++++ PAGINA ++++
Negli ultimi anni abbiamo rivolto la nostra attenzione su alcuni alimenti che ci sono stati indicati come particolarmente speciali e nutrienti: i superfood. Alcuni celebri esempi sono le bacche di goji, il mirtillo e il cavolo nero, ma ce ne sono molti altri. L’idea che ci siano alimenti particolarmente speciali è senza dubbio affascinante, così come il fatto che ogni anno ne vengano “scoperti” di nuovi.
Oggi si parla di:

  • superfood;
  • superfruit;
  • supergrain.

È possibile reperire online molte e diverse liste che elencano gli alimenti appartenenti a queste categorie. Se ne conoscete già alcuni, non è detto però che conosciate queste tre cose sui superfood…

1. I superfood non esistono

O meglio, “superfood” non è un termine scientifico. Infatti definire un alimento un “superfood” non ha valenza scientifica e non c’è una definizione tecnica sulle caratteristiche per le quali un cibo dovrebbe entrare a far parte della lista dei “super”.

Generalmente si tratta di cibi particolarmente densi di nutrienti come antiossidanti, vitamine, minerali o fibre. Non è facile però misurare scientificamente gli effetti positivi di questi alimenti in una dieta, soprattutto quando si trovano in prodotti processati.
++++
Per favore, restituisci fedelmente la parte del testo sui superfood che si apre con le parole contenenti "Generalmente si tratta" e si chiude con "in prodotti processati.".
++++ VOCI ESTRATTE ++++
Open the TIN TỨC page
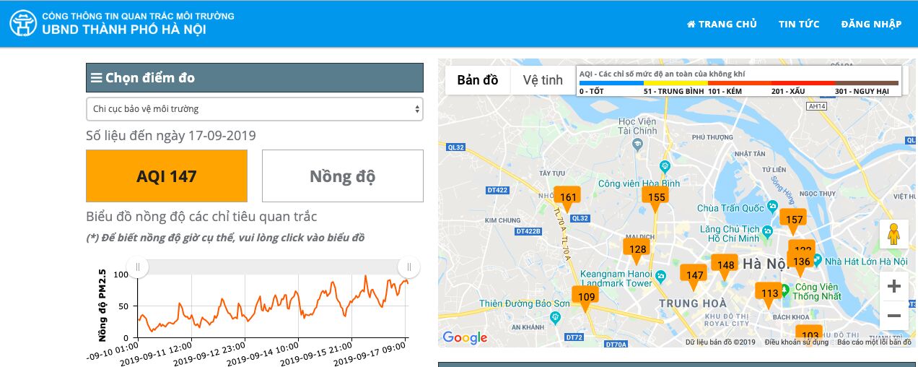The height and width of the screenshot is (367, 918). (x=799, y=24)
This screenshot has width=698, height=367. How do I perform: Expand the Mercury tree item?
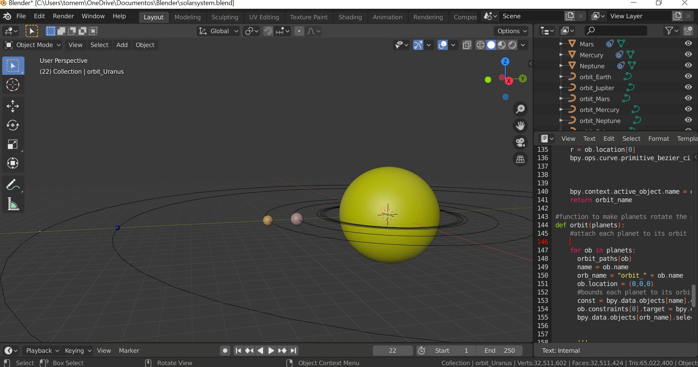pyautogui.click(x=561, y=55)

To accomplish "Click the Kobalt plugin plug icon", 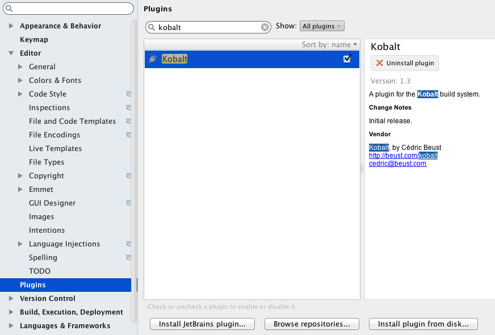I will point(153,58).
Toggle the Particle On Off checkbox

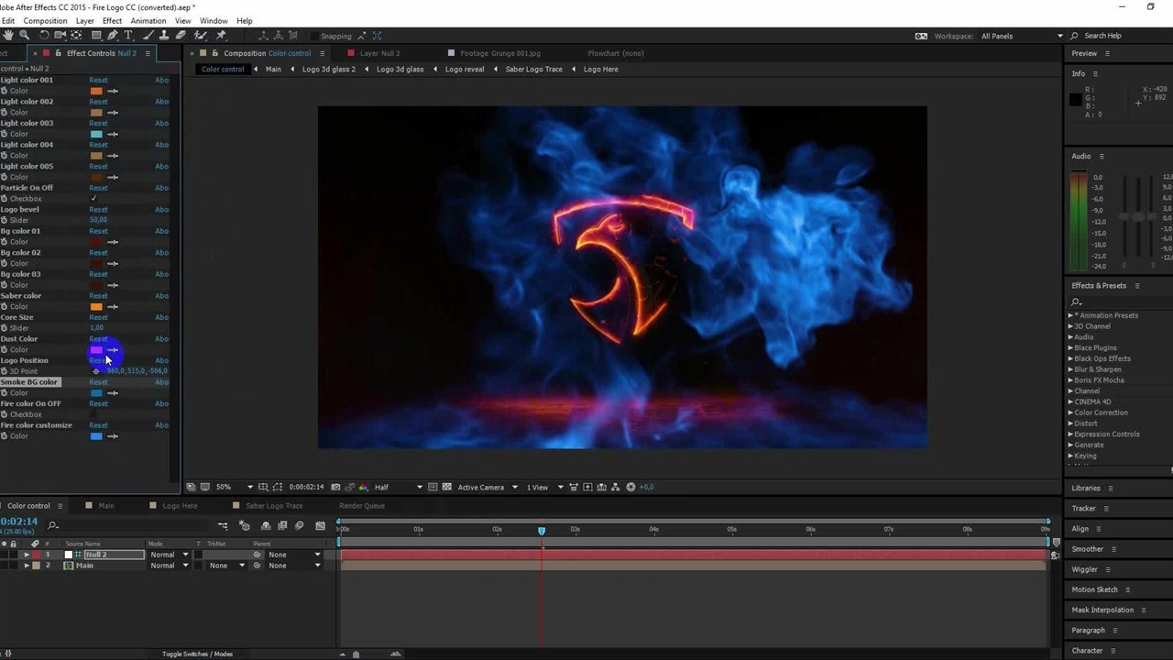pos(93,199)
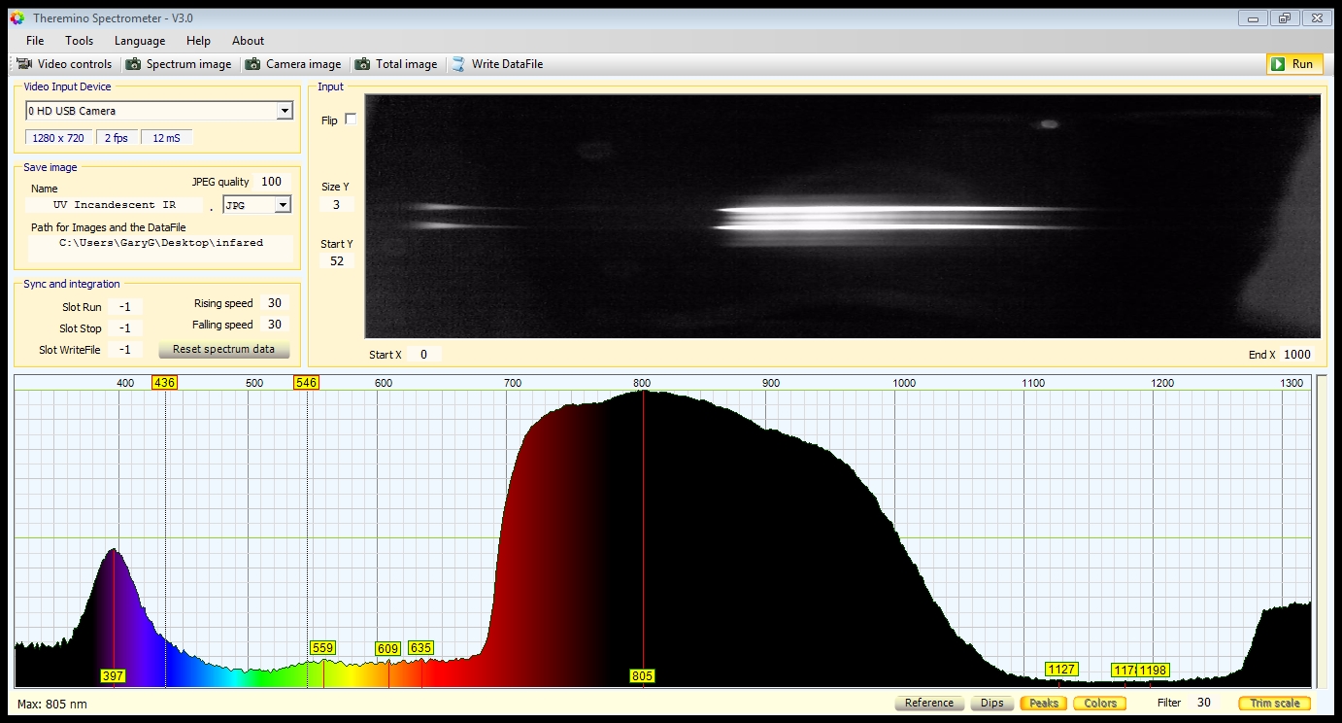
++++
SOLUZIONE DEL PROBLEMA:
Generalmente si tratta di cibi particolarmente densi di nutrienti come antiossidanti, vitamine, minerali o fibre. Non è facile però misurare scientificamente gli effetti positivi di questi alimenti in una dieta, soprattutto quando si trovano in prodotti processati.